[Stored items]
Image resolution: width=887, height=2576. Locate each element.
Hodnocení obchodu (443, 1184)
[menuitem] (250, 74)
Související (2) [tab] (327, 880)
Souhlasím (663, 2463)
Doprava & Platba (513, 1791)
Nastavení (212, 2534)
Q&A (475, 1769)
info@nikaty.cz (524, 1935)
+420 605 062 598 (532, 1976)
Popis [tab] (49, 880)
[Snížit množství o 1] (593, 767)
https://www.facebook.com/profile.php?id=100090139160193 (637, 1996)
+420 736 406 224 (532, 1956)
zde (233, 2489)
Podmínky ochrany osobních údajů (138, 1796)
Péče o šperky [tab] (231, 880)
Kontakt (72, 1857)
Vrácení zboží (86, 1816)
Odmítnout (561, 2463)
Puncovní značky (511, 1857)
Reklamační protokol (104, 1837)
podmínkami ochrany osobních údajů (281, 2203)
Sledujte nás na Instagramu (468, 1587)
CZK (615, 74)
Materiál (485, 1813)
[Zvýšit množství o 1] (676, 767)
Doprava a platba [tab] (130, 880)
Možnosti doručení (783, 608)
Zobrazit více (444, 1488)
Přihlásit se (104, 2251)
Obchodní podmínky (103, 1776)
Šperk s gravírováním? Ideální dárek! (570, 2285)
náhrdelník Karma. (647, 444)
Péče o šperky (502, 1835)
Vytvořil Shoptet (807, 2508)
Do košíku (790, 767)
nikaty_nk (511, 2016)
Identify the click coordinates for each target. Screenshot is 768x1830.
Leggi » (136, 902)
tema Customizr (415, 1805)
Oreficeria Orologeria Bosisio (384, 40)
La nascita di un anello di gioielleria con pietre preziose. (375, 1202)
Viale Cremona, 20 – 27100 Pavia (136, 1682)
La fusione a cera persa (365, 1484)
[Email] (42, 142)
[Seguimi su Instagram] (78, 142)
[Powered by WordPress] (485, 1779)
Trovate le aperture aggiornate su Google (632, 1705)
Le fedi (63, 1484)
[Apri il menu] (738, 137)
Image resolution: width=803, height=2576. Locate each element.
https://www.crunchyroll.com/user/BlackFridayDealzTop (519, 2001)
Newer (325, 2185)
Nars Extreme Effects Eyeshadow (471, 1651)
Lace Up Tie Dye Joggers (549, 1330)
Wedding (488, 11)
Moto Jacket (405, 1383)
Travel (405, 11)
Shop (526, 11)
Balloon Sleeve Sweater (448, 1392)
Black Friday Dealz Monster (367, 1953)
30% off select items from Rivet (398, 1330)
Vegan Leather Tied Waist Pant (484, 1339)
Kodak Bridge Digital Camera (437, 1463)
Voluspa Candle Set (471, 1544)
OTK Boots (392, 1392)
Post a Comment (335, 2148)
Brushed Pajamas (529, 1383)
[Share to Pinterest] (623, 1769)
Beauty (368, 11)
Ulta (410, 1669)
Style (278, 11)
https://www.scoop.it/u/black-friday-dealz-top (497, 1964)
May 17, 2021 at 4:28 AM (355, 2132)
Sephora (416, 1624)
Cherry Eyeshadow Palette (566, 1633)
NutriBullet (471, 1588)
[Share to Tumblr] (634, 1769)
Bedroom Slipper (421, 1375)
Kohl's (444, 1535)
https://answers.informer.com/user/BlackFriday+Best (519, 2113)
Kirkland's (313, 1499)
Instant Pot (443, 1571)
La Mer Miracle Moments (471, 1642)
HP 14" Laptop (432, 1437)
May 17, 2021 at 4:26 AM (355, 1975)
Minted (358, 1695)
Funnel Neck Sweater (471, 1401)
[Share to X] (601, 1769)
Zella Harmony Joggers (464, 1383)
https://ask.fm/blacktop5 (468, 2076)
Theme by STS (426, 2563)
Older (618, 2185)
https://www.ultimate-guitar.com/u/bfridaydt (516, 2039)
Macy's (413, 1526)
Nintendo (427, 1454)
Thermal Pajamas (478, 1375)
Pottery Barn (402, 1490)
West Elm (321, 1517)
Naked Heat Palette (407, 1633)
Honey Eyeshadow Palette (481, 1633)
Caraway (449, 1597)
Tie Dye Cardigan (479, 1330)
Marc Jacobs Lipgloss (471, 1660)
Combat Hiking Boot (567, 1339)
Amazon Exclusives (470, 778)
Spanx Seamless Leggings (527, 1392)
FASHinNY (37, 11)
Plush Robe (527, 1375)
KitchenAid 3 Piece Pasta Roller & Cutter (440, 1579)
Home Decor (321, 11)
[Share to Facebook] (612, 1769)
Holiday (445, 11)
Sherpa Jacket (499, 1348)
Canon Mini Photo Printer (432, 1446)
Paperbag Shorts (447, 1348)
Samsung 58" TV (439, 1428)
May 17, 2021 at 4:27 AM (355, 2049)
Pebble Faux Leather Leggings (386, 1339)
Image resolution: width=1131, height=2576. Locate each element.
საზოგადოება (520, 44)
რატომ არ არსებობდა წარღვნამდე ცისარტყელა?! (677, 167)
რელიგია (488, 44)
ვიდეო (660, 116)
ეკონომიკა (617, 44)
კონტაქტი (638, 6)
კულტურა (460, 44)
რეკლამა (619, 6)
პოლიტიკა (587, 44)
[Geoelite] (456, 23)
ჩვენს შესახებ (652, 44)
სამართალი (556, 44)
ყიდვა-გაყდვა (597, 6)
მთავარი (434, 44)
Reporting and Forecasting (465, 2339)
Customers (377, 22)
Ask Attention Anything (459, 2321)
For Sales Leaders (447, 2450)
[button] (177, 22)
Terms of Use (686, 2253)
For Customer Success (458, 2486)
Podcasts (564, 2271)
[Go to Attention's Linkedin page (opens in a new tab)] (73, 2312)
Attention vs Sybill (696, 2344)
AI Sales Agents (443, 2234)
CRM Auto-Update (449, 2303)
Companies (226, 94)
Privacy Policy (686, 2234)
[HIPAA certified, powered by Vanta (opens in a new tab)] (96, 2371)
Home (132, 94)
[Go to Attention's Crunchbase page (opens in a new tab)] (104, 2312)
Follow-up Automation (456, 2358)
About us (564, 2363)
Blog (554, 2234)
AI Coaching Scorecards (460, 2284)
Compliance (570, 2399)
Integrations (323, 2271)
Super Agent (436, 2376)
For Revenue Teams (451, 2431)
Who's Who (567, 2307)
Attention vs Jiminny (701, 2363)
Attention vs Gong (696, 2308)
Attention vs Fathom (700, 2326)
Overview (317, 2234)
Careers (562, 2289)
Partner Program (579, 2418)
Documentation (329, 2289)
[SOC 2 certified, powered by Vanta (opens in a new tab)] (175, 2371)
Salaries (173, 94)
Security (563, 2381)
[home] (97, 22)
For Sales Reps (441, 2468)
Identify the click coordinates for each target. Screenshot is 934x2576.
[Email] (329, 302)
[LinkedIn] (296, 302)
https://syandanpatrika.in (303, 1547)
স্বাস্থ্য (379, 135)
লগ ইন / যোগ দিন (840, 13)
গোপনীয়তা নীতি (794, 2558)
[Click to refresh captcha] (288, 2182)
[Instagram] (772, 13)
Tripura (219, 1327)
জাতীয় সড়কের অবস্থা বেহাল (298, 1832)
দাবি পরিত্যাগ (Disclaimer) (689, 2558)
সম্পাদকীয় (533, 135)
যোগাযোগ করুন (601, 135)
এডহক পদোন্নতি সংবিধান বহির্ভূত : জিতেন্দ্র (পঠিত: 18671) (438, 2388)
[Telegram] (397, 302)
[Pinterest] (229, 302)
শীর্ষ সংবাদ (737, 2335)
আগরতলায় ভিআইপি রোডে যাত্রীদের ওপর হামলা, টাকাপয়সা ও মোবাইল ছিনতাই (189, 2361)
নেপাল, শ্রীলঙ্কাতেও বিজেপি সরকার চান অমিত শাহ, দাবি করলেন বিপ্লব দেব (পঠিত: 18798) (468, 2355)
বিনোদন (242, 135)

* **To be done**
Turn every line of the records above into a numbered list, leaving out any blank lines.

* **Response below**
1. Image resolution: width=887, height=2576. Locate each element.
2. Hodnocení obchodu (443, 1184)
3. [menuitem] (250, 74)
4. Související (2) [tab] (327, 880)
5. Souhlasím (663, 2463)
6. Doprava & Platba (513, 1791)
7. Nastavení (212, 2534)
8. Q&A (475, 1769)
9. info@nikaty.cz (524, 1935)
10. +420 605 062 598 (532, 1976)
11. Popis [tab] (49, 880)
12. [Snížit množství o 1] (593, 767)
13. https://www.facebook.com/profile.php?id=100090139160193 (637, 1996)
14. +420 736 406 224 (532, 1956)
15. zde (233, 2489)
16. Podmínky ochrany osobních údajů (138, 1796)
17. Péče o šperky [tab] (231, 880)
18. Kontakt (72, 1857)
19. Vrácení zboží (86, 1816)
20. Odmítnout (561, 2463)
21. Puncovní značky (511, 1857)
22. Reklamační protokol (104, 1837)
23. podmínkami ochrany osobních údajů (281, 2203)
24. Sledujte nás na Instagramu (468, 1587)
25. CZK (615, 74)
26. Materiál (485, 1813)
27. [Zvýšit množství o 1] (676, 767)
28. Doprava a platba [tab] (130, 880)
29. Možnosti doručení (783, 608)
30. Zobrazit více (444, 1488)
31. Přihlásit se (104, 2251)
32. Obchodní podmínky (103, 1776)
33. Šperk s gravírováním? Ideální dárek! (570, 2285)
34. náhrdelník Karma. (647, 444)
35. Péče o šperky (502, 1835)
36. Vytvořil Shoptet (807, 2508)
37. Do košíku (790, 767)
38. nikaty_nk (511, 2016)
39. Identify the click coordinates for each target. Screenshot is 768x1830.
40. Leggi » (136, 902)
41. tema Customizr (415, 1805)
42. Oreficeria Orologeria Bosisio (384, 40)
43. La nascita di un anello di gioielleria con pietre preziose. (375, 1202)
44. Viale Cremona, 20 – 27100 Pavia (136, 1682)
45. La fusione a cera persa (365, 1484)
46. [Email] (42, 142)
47. [Seguimi su Instagram] (78, 142)
48. [Powered by WordPress] (485, 1779)
49. Trovate le aperture aggiornate su Google (632, 1705)
50. Le fedi (63, 1484)
51. [Apri il menu] (738, 137)
52. Image resolution: width=803, height=2576. Locate each element.
53. https://www.crunchyroll.com/user/BlackFridayDealzTop (519, 2001)
54. Newer (325, 2185)
55. Nars Extreme Effects Eyeshadow (471, 1651)
56. Lace Up Tie Dye Joggers (549, 1330)
57. Wedding (488, 11)
58. Moto Jacket (405, 1383)
59. Travel (405, 11)
60. Shop (526, 11)
61. Balloon Sleeve Sweater (448, 1392)
62. Black Friday Dealz Monster (367, 1953)
63. 30% off select items from Rivet (398, 1330)
64. Vegan Leather Tied Waist Pant (484, 1339)
65. Kodak Bridge Digital Camera (437, 1463)
66. Voluspa Candle Set (471, 1544)
67. OTK Boots (392, 1392)
68. Post a Comment (335, 2148)
69. Brushed Pajamas (529, 1383)
70. [Share to Pinterest] (623, 1769)
71. Beauty (368, 11)
72. Ulta (410, 1669)
73. Style (278, 11)
74. https://www.scoop.it/u/black-friday-dealz-top (497, 1964)
75. May 17, 2021 at 4:28 AM (355, 2132)
76. Sephora (416, 1624)
77. Cherry Eyeshadow Palette (566, 1633)
78. NutriBullet (471, 1588)
79. [Share to Tumblr] (634, 1769)
80. Bedroom Slipper (421, 1375)
81. Kohl's (444, 1535)
82. https://answers.informer.com/user/BlackFriday+Best (519, 2113)
83. Kirkland's (313, 1499)
84. Instant Pot (443, 1571)
85. La Mer Miracle Moments (471, 1642)
86. HP 14" Laptop (432, 1437)
87. May 17, 2021 at 4:26 AM (355, 1975)
88. Minted (358, 1695)
89. Funnel Neck Sweater (471, 1401)
90. [Share to X] (601, 1769)
91. Zella Harmony Joggers (464, 1383)
92. https://ask.fm/blacktop5 (468, 2076)
93. Theme by STS (426, 2563)
94. Older (618, 2185)
95. https://www.ultimate-guitar.com/u/bfridaydt (516, 2039)
96. Macy's (413, 1526)
97. Nintendo (427, 1454)
98. Thermal Pajamas (478, 1375)
99. Pottery Barn (402, 1490)
100. West Elm (321, 1517)
101. Naked Heat Palette (407, 1633)
102. Honey Eyeshadow Palette (481, 1633)
103. Caraway (449, 1597)
104. Tie Dye Cardigan (479, 1330)
105. Marc Jacobs Lipgloss (471, 1660)
106. Combat Hiking Boot (567, 1339)
107. Amazon Exclusives (470, 778)
108. Spanx Seamless Leggings (527, 1392)
109. FASHinNY (37, 11)
110. Plush Robe (527, 1375)
111. KitchenAid 3 Piece Pasta Roller & Cutter (440, 1579)
112. Home Decor (321, 11)
113. [Share to Facebook] (612, 1769)
114. Holiday (445, 11)
115. Sherpa Jacket (499, 1348)
116. Canon Mini Photo Printer (432, 1446)
117. Paperbag Shorts (447, 1348)
118. Samsung 58" TV (439, 1428)
119. May 17, 2021 at 4:27 AM (355, 2049)
120. Pebble Faux Leather Leggings (386, 1339)
121. Image resolution: width=1131, height=2576. Locate each element.
122. საზოგადოება (520, 44)
123. რატომ არ არსებობდა წარღვნამდე ცისარტყელა?! (677, 167)
124. რელიგია (488, 44)
125. ვიდეო (660, 116)
126. ეკონომიკა (617, 44)
127. კონტაქტი (638, 6)
128. კულტურა (460, 44)
129. რეკლამა (619, 6)
130. პოლიტიკა (587, 44)
131. [Geoelite] (456, 23)
132. ჩვენს შესახებ (652, 44)
133. სამართალი (556, 44)
134. ყიდვა-გაყდვა (597, 6)
135. მთავარი (434, 44)
136. Reporting and Forecasting (465, 2339)
137. Customers (377, 22)
138. Ask Attention Anything (459, 2321)
139. For Sales Leaders (447, 2450)
140. [button] (177, 22)
141. Terms of Use (686, 2253)
142. For Customer Success (458, 2486)
143. Podcasts (564, 2271)
144. [Go to Attention's Linkedin page (opens in a new tab)] (73, 2312)
145. Attention vs Sybill (696, 2344)
146. AI Sales Agents (443, 2234)
147. CRM Auto-Update (449, 2303)
148. Companies (226, 94)
149. Privacy Policy (686, 2234)
150. [HIPAA certified, powered by Vanta (opens in a new tab)] (96, 2371)
151. Home (132, 94)
152. [Go to Attention's Crunchbase page (opens in a new tab)] (104, 2312)
153. Follow-up Automation (456, 2358)
154. About us (564, 2363)
155. Blog (554, 2234)
156. AI Coaching Scorecards (460, 2284)
157. Compliance (570, 2399)
158. Integrations (323, 2271)
159. Super Agent (436, 2376)
160. For Revenue Teams (451, 2431)
161. Who's Who (567, 2307)
162. Attention vs Jiminny (701, 2363)
163. Attention vs Gong (696, 2308)
164. Attention vs Fathom (700, 2326)
165. Overview (317, 2234)
166. Careers (562, 2289)
167. Partner Program (579, 2418)
168. Documentation (329, 2289)
169. [SOC 2 certified, powered by Vanta (opens in a new tab)] (175, 2371)
170. Salaries (173, 94)
171. Security (563, 2381)
172. [home] (97, 22)
173. For Sales Reps (441, 2468)
174. Identify the click coordinates for each target. Screenshot is 934x2576.
175. [Email] (329, 302)
176. [LinkedIn] (296, 302)
177. https://syandanpatrika.in (303, 1547)
178. স্বাস্থ্য (379, 135)
179. লগ ইন / যোগ দিন (840, 13)
180. গোপনীয়তা নীতি (794, 2558)
181. [Click to refresh captcha] (288, 2182)
182. [Instagram] (772, 13)
183. Tripura (219, 1327)
184. জাতীয় সড়কের অবস্থা বেহাল (298, 1832)
185. দাবি পরিত্যাগ (Disclaimer) (689, 2558)
186. সম্পাদকীয় (533, 135)
187. যোগাযোগ করুন (601, 135)
188. এডহক পদোন্নতি সংবিধান বহির্ভূত : জিতেন্দ্র (পঠিত: 18671) (438, 2388)
189. [Telegram] (397, 302)
190. [Pinterest] (229, 302)
191. শীর্ষ সংবাদ (737, 2335)
192. আগরতলায় ভিআইপি রোডে যাত্রীদের ওপর হামলা, টাকাপয়সা ও মোবাইল ছিনতাই (189, 2361)
193. নেপাল, শ্রীলঙ্কাতেও বিজেপি সরকার চান অমিত শাহ, দাবি করলেন বিপ্লব দেব (পঠিত: 18798) (468, 2355)
194. বিনোদন (242, 135)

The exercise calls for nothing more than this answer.